The “retro” repertoire is the interesting musical approach of our musical duo: the Vocal – Double Bass combination appealed to Caroline Nin instantly when she saw us perform. She then offered to produce our duo in the superb theatre that is the Essaion. You couldn’t hope for a better venue. It holds the true soul of Parisian Cabaret: its arches, its visible stones breathing the spirit of old Paris.
It was obvious that we should create the perfect ambiance to go with the songs we love to perform.
It is, above all, a “Parisian” show. There are spoken words, transitions adapted to an English-speaking audience as well as French-speaking, and songs in French. The show evolves each time. It is always different and this is what we love, as Miss Tegree doesn’t agree too well with routine.
Could you tell us about the songs in the show? How were they selected?
There were clear choices for most songs. Some of them I have sung for some time. But also, Arnaud Maudeux, the director who knows me well and has been my director in the past, suggested some lesser known themes and I am delighted about this. Through this show we are trying to discover or re-discover the French songbook. Thanks to the work of our duo: Vocal – Double Bass, you will find songs from over a century totally transformed and successfully modernized.
What is your professional background?
I started on the flute at the age of six at the French School of Performing Arts (Le Conservatoire Classique), and continued for 10 years. I then entered the Opera School of Luccia Scappaticci (soloist at the Opéra de Paris). From the beginning I have been attracted to the performing arts….
Amazing encounters have drawn me more and more to the performing arts, allowing me to sing in France, the USA, the Caribbean… wherever I am taken …. Music is the best way to share emotions.
Rémi is above all a friend, a very talented musician. His role in the show is more than the one of a simple accompanist, he is an accomplice, a soul mate, sharing his musical emotion.
I am astounded by him each night as he gives of himself and reinvents himself at each performance.
Re-inventing these ancient songs, giving them a new modern tone is a real challenge. It is a bet that we have taken as a duo. The obvious simplicity of our duo gives an incredible strength to our stage performance, each night, and the audience is always captivated and surprised. Without Rémi, Miss Tegree wouldn’t be so at ease in her Boudoir.

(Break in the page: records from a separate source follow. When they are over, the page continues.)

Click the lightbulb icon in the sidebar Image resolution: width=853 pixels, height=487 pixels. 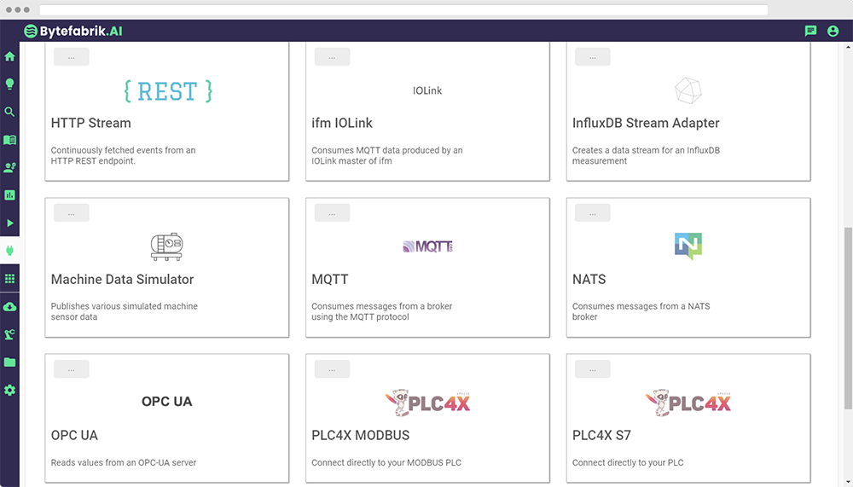[10, 84]
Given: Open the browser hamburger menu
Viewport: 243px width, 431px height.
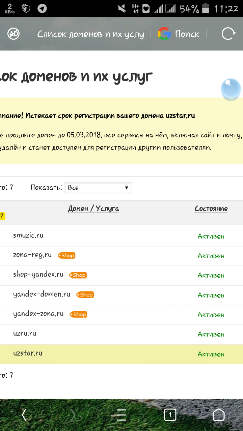Looking at the screenshot, I should [122, 415].
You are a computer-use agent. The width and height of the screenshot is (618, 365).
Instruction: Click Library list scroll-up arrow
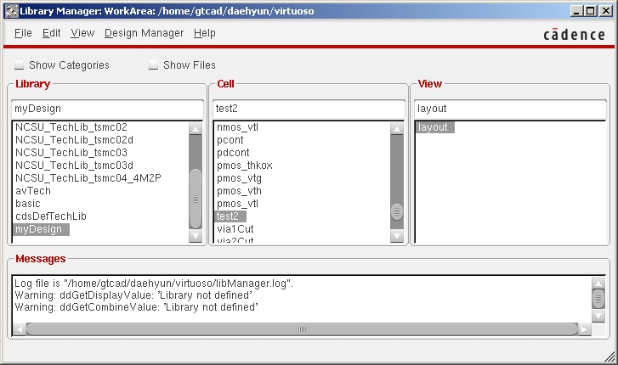(x=196, y=129)
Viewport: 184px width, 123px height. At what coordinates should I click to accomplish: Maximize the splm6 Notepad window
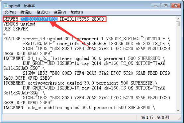pyautogui.click(x=166, y=6)

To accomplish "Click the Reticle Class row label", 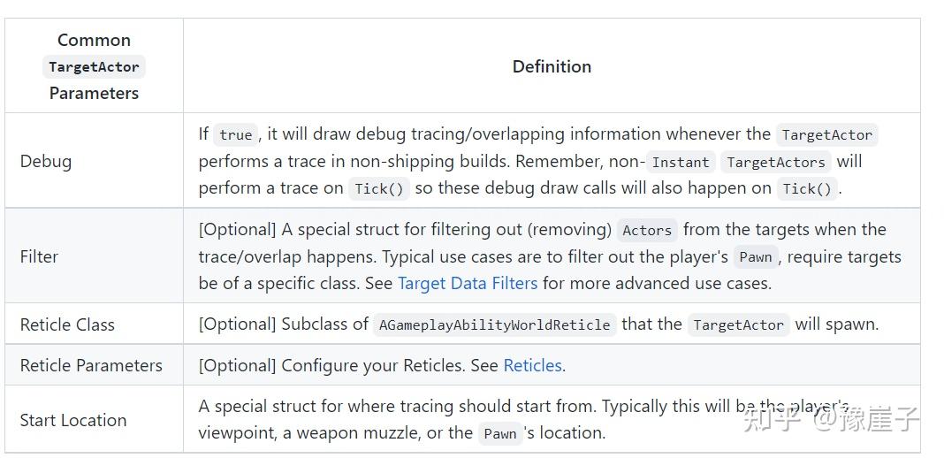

Would the show be appropriate for a younger audience?
Yes, the show is also appropriate for younger audiences, we have had many already. They love the lyrics of the songs, they are fun and witty, and the stage direction is playful. Kids see it literally even though it is a different story for the adults….
For someone who would like to experience a typical Parisian cabaret, do you have a recommendation?
As a Parisienne, I love the soul of “the City of Light”, its shows extraordinaires like the Moulin Rouge, where sequins and choreography of the French Cancan take us back to the Paris of the Belle Epoque.
I also love simpler venues, more unusual like “les 3 Baudets”, “le Divan du Monde”, “les 3 Maillets”, “la Vieille Grille” or the bistros where musicians come busking. To share true moments, raising a glass in your hand, singing in unison, with your voice, with your heart–this is what I love!
Thank you so much for sharing your story with us, Armelle!